貯蓄型保険と比較される保険の種類に「掛け捨て型保険」があります。

「貯蓄型」は、あらかじめ決められた満期時の満期保険金や、保険期間中に解約した時などの解約返戻金を受け取れる保険商品です。「終身保険」や「個人年金保険」が代表的で毎月の保険料はやや高めとなりますが、確実に一定の金額が戻ってきます。
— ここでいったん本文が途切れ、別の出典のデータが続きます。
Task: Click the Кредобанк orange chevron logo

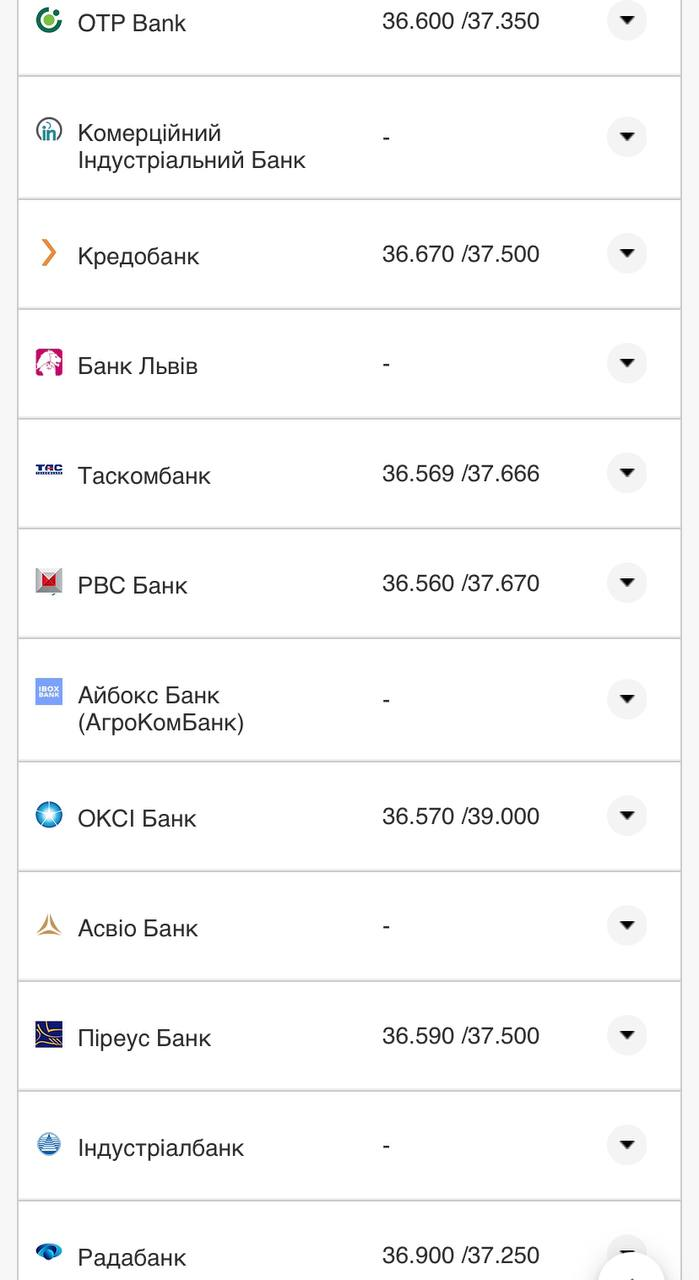Action: coord(49,253)
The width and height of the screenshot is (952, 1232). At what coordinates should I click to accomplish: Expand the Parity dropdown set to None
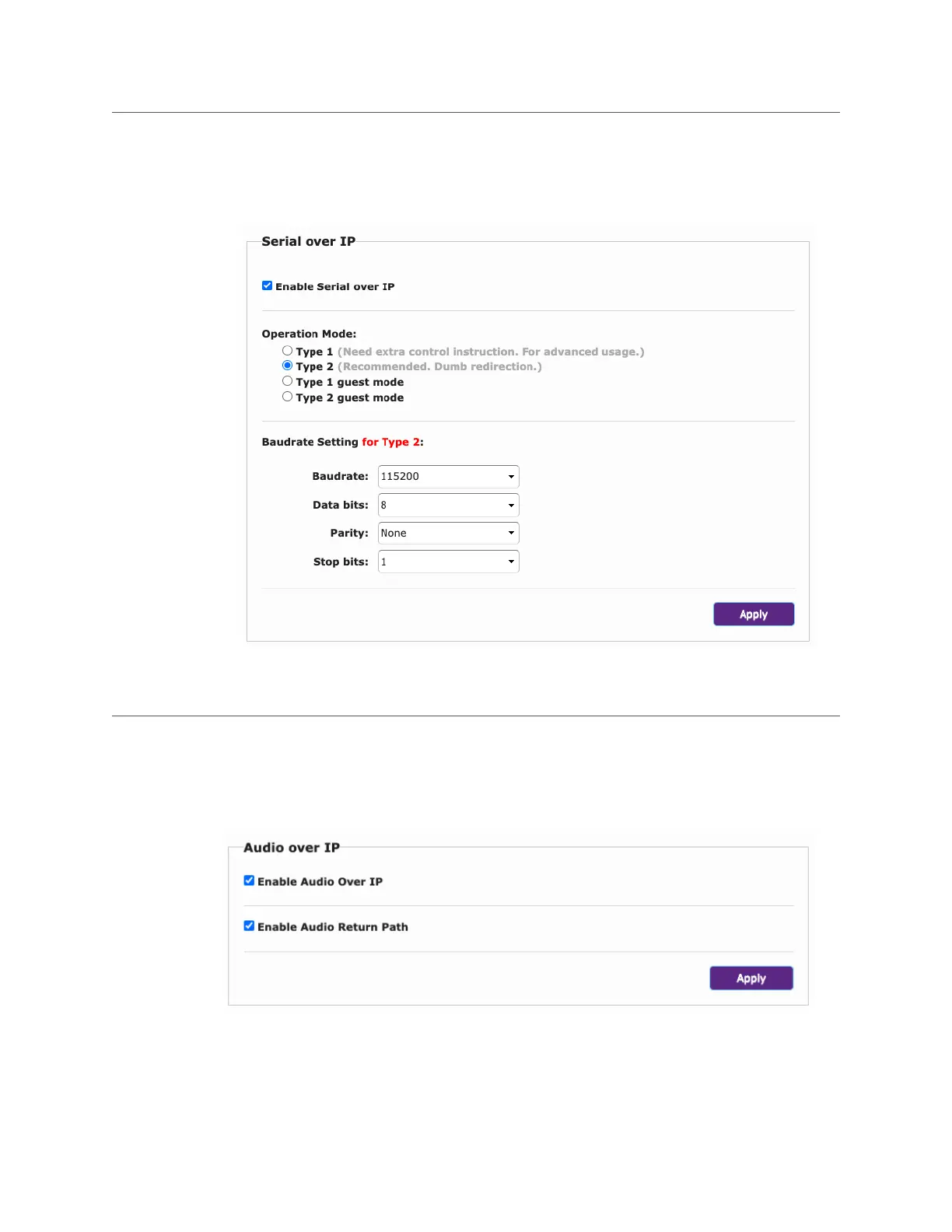pos(448,534)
一方で「掛け捨て型」は、満期保険金や解約返戻金のようなお金は基本的に戻らず、戻ってもごく少額である保険商品です。病気やケガによる入院・手術に備えることが主目的の医療保険やがん保険が中心で、保険料は安いのが特徴です。

貯蓄型保険の3つの種類

(写真=9nong/Shutterstock.com)

一口に貯蓄型保険といっても、商品ごとにそれぞれ特徴が異なります。基本的には次の3種類に大別できるでしょう。

終身保険タイプ

保険の保障期間が被保険者(保障の対象者)の一生涯にわたっており、期間中に解約すると「解約返戻金」を受け取ることができるというもの。「終身保険」が代表格です。「終身保険」には、条件付きのため保険料が低めに設定されている「低解約返戻金型終身保険」も含まれます。通常の「終身保険」と比べると、加入から一定期間は解約返戻金が少なく設定されていますが、その期間を過ぎればかなり増えるのが特徴です。

養老保険・学資保険タイプ

保険の保障期間があらかじめ決まっていて期間満了時に被保険者が生存していれば満期保険金を受け取ることができるもの。「養老保険」は、死亡保険金と満期保険金が同額であり、満期時までに被契約者が亡くなった場合は家族に死亡保険金が入ります。

「学資保険」も、被保険者である子どもが18歳など所定の年齢時に生存していれば契約者である親に満期保険金が支払われます。特約などを付ければ契約者が亡くなった場合でもその後の保険料が免除され、満期保険金も受け取ることが可能です。

個人年金保険タイプ

老後に備えて保険料を積み立てておき、一定の年齢に達すると給付金を受け取ることができるもの。被保険者が亡くなった場合は、すでに払った保険料の金額に応じた死亡給付金が基本的に支払われます。

貯蓄型保険のメリット・デメリットを考える

(写真=Watchara Ritjan/Shutterstock.com)

最大のメリットは保険料が戻ること

貯蓄型保険のメリットはいくつかありますが、保険料が掛け捨てにならず戻ってくるということが最大の魅力です。「終身保険」の場合、一定期間を過ぎれば支払った金額より多めの保険金を受け取ることができます。もし途中で解約したとしても、金額が減る可能性はありますが解約返戻金は戻ります。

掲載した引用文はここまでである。